Ucrânia: Angolanos recomeçam a vida longe da "segunda casa"
2 de maio de 2022Alguns cidadãos angolanos que queriam sair da Ucrânia já se encontram distribuídos por vários países. Angola, Portugal, Alemanha e França têm sido os principais destinos.
A jovem angolana Julieta Mambo Savikia abandonou a cidade de Vinnitsya, no norte da Ucrânia, dois dias depois da guerra começar, a 24 de fevereiro, rumo a Portugal, o país que elegeu como refúgio.
"Nós pensámos que o conflito duraria menos tempo porque sabemos que isto começou em 2014. Seria mais fácil depois sairmos de Portugal para a Ucrânia do que de Angola para Portugal. Também seria mais caro e nós somos uma família de quatro. Já demos entrada dos documentos, estamos a tentar reconhecer os nossos estudos. Se tudo correr bem, podemos continuar mesmo por cá", disse à DW.
Julieta Mambo Savikia encontrava-se a concluir a sua especialidade médica quando foi obrigada a fugir da Ucrânia. Apesar de considerar que em Portugal tem muitas oportunidades de carreira e segurança, não esconde as saudades que sente do país que a acolheu quando se mudou para a Europa em 2011.
"Sinto-me mais segura. Mas é estranho porque foram dez anos na Ucrânia. A Ucrânia é a minha segunda casa. Já estávamos acostumados com a Ucrânia, então temos saudades. Deixámos tanta coisa para trás, tanta pessoas queridas. Sentimo-nos incompletos", referiu.
Regressar a Angola
Manuel de Assunção, presidente da associação dos estudantes angolanos em Dnipro, foi para a Ucrânia há sete anos para estudar arquitetura. Em entrevista à DW, no início do conflito, disse que só abandonaria a Ucrânia quando todos os jovens a seu cargo estivessem em segurança. O jovem deixou o país no início de março, cumprindo o que prometeu.
"Nós tivemos uma dificuldade com o pessoal que estava na cidade de Sumbe. Tivemos lá quatro moças e um rapaz. Nós saímos na sexta, eu fui o último a sair com o último grupo de Kiev, que estiveram no prédio que foi destruído e que apareceu na televisão. Só depois da queda do prédio é que eles decidiram sair. Então estive à espera deles e saímos", relatou.
Manuel de Assunção e o último grupo de Kiev partiram rumo a Angola, a sua pátria. De acordo com o jovem, esta foi, no entanto, uma "má decisão” porque os apoios prometidos pelo Governo de Luanda não passavam afinal de "política".
"Neste momento não temos nenhum apoio. Caímos no esquecimento, quase. Os outros que ficaram em Portugal, na Alemanha, vão sempre dizendo ‘Nós avisámos para não irem, sabem como é que esteve Angola e nada vai mudar'. Tivemos ainda esperança, ao voltar ao nosso país achámos que o cuidado seria mais elevado do que aquele que a Europa está a prestar aos estrangeiros. Podíamos ter tido algum acompanhamento e não tivemos", lamenta.
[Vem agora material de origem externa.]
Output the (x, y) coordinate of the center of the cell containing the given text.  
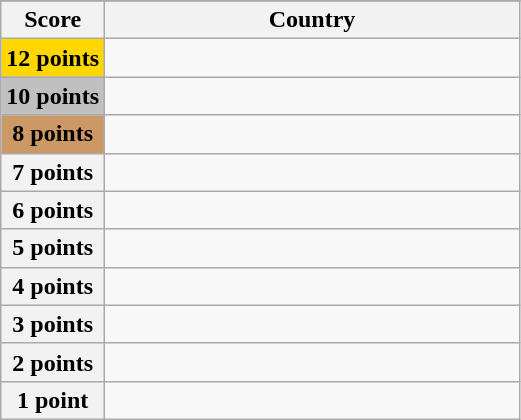
3 points (53, 324)
4 points (53, 286)
2 points (53, 362)
6 points (53, 210)
12 points (53, 58)
Score (53, 20)
10 points (53, 96)
Country (312, 20)
5 points (53, 248)
8 points (53, 134)
7 points (53, 172)
1 point (53, 400)
For the text-containing cell, return its midpoint in (X, Y) coordinate format. 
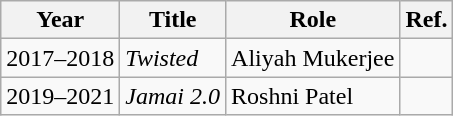
Jamai 2.0 (173, 96)
2019–2021 (60, 96)
Roshni Patel (313, 96)
2017–2018 (60, 58)
Aliyah Mukerjee (313, 58)
Title (173, 20)
Twisted (173, 58)
Role (313, 20)
Year (60, 20)
Ref. (426, 20)
Locate the cell with the specified text and output its [X, Y] center coordinate. 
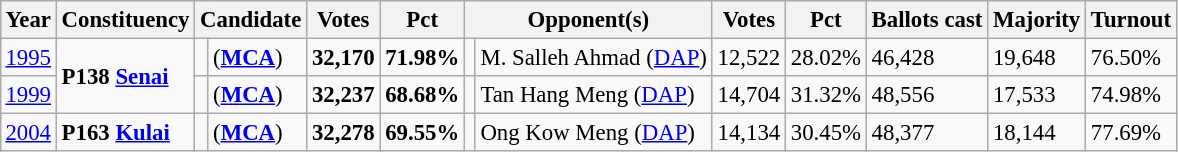
18,144 [1037, 133]
32,170 [344, 57]
Ballots cast [926, 20]
77.69% [1132, 133]
Year [28, 20]
19,648 [1037, 57]
2004 [28, 133]
32,278 [344, 133]
Ong Kow Meng (DAP) [594, 133]
14,704 [748, 95]
12,522 [748, 57]
Tan Hang Meng (DAP) [594, 95]
Turnout [1132, 20]
1995 [28, 57]
48,377 [926, 133]
14,134 [748, 133]
Constituency [125, 20]
Candidate [251, 20]
71.98% [422, 57]
68.68% [422, 95]
17,533 [1037, 95]
74.98% [1132, 95]
69.55% [422, 133]
46,428 [926, 57]
31.32% [826, 95]
30.45% [826, 133]
1999 [28, 95]
P163 Kulai [125, 133]
28.02% [826, 57]
32,237 [344, 95]
76.50% [1132, 57]
Opponent(s) [588, 20]
Majority [1037, 20]
48,556 [926, 95]
P138 Senai [125, 76]
M. Salleh Ahmad (DAP) [594, 57]
Identify which cell holds the provided text, then report its [X, Y] central coordinate. 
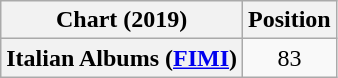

Continuação dos estudos comprometida
Enquanto Julieta prepara a candidatura ao mestrado em Portugal, que começa já em setembro, Manuel continua à procura de alternativas para concluir os estudos.
"[No caso dos] outros que foram para a Hungria e os que ficaram pela Polónia, na Irlanda, os países estão a dar a possibilidade de eles recomeçarem. Agora em Angola, nem sei como é que eu vou fazer. E era uma situação de mestrado em arquitetura que nós aqui também não temos. Mas estivemos à conversa com o Estado angolano e havia a garantia de que provavelmente podemos mudar de país e o Estado passa a responsabilizar-se por nós. Mas até agora [essa ideia] só ficou em papel e [não há] nenhuma solução", alertou.
O líder estudantil angolano em Dnipro referiu que, embora os angolanos que viviam na Ucrânia estejam agora espalhados pelo mundo, "o contacto e a união mantêm-se". Dos jovens que se encontravam à sua responsabilidade, permanecem na Ucrânia, por escolha, um casal e um rapaz que se juntou às tropas ucranianas para mais tarde obter a cidadania do país.
De acordo com o Alto Comissariado da ONU para os Refugiados, já mais de 5,4 milhões de pessoas deixaram a Ucrânia. Este é o maior número de refugiados desde a II Guerra Mundial.